モラハラ夫との離婚について
モラハラ夫との離婚を考えている場合、離婚は簡単ではないとある程度覚悟することが必要になります。
その理由のひとつとして、まず、モラハラ夫は、家の外では良い人と見られているケースが珍しくありません。例えば、会社では人間関係が良好であったり、PTAなどに積極的に参加し、周りから良いイメージを持たれているなどです。そのため、モラハラによる精神的な苦痛を周りに理解してもらうのが難しい状況が発生してしまうことがあります。
また、モラハラ夫は、なかなか離婚を承諾したがらない傾向があるようです。そのため、残念ながら、長期戦になる可能性は高いと言えます。
しかし、別居をすれば精神的にはかなり楽になります。また、別居を続ければ、離婚はできます。
モラハラ被害を受ける状況から抜け出し、明るい人生を歩んでいくための方法をお伝えしたいと思います。
専門家や公的機関の助けを求める
モラハラの被害を受けているときは、精神的に弱っています。そのため、一人で離婚の手続きを進めていくことが困難であることが多いです。
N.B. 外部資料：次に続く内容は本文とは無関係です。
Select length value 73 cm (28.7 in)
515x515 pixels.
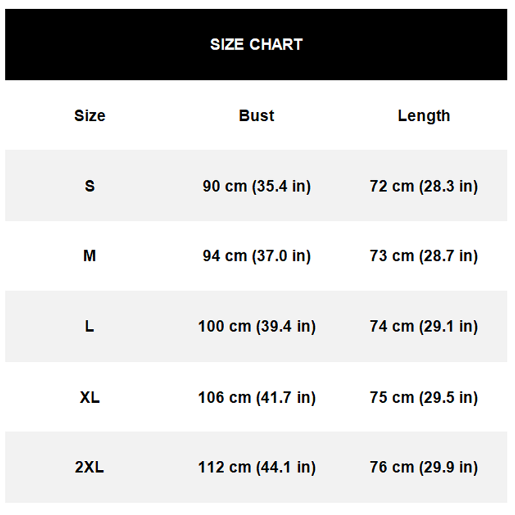tap(424, 256)
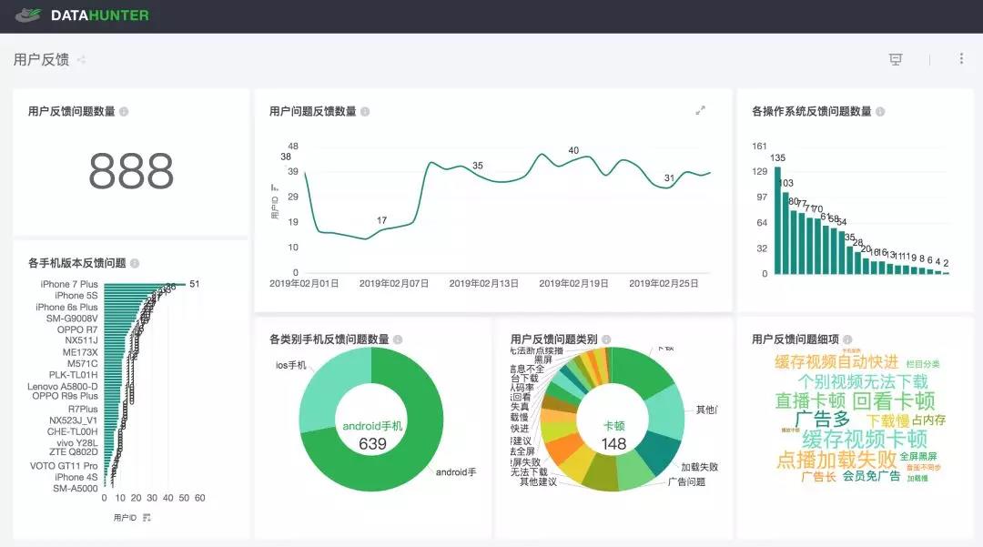983x547 pixels.
Task: Open the three-dot more options menu
Action: tap(961, 58)
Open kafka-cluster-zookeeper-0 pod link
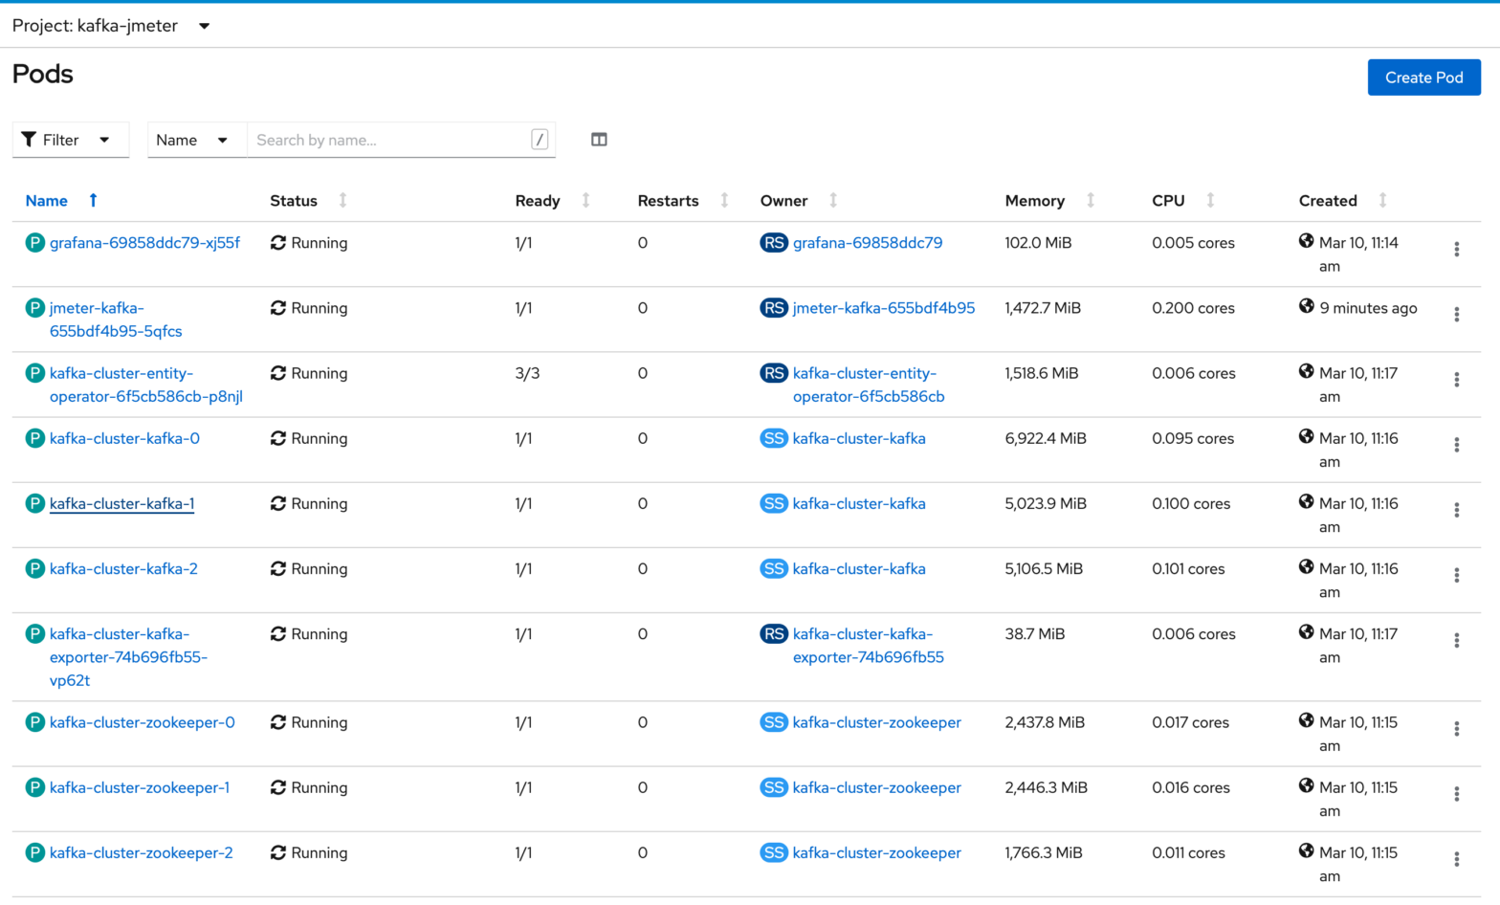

ただでさえ、離婚のプロセスは精神的な負担がかかりますが、モラハラの被害を受けていて、その加害者を相手に交渉をしていくことは、とてもしんどいものです。
一人で進めることにこだわらず、弁護士事務所や公的機関へ相談に行くことをお勧めします。そして、話し合いの進め方や話し合いで決めておくべき事項について、事前にしっかりと知識を得ておきましょう。
離婚は「配偶者と別れて別々に暮らすだけ」という単純なものではありません。慰謝料・財産分与・養育費・子どもとの面会など、決めておかなければならない重要事項があります。
また、話し合いで離婚ができたとしても、約束した内容についてきちんとした文書に残しておかないと、後からそんなことは言っていないと言われてしまう可能性があります。
さらに、別居をするにも弁護士や公的な機関に相談しておいた方が安心でしょう。被害者からすると別居は身を守るための手段だとしても、モラハラ夫が、「妻が勝手に家を飛び出した」、同居義務違反だと言ってくる可能性があります。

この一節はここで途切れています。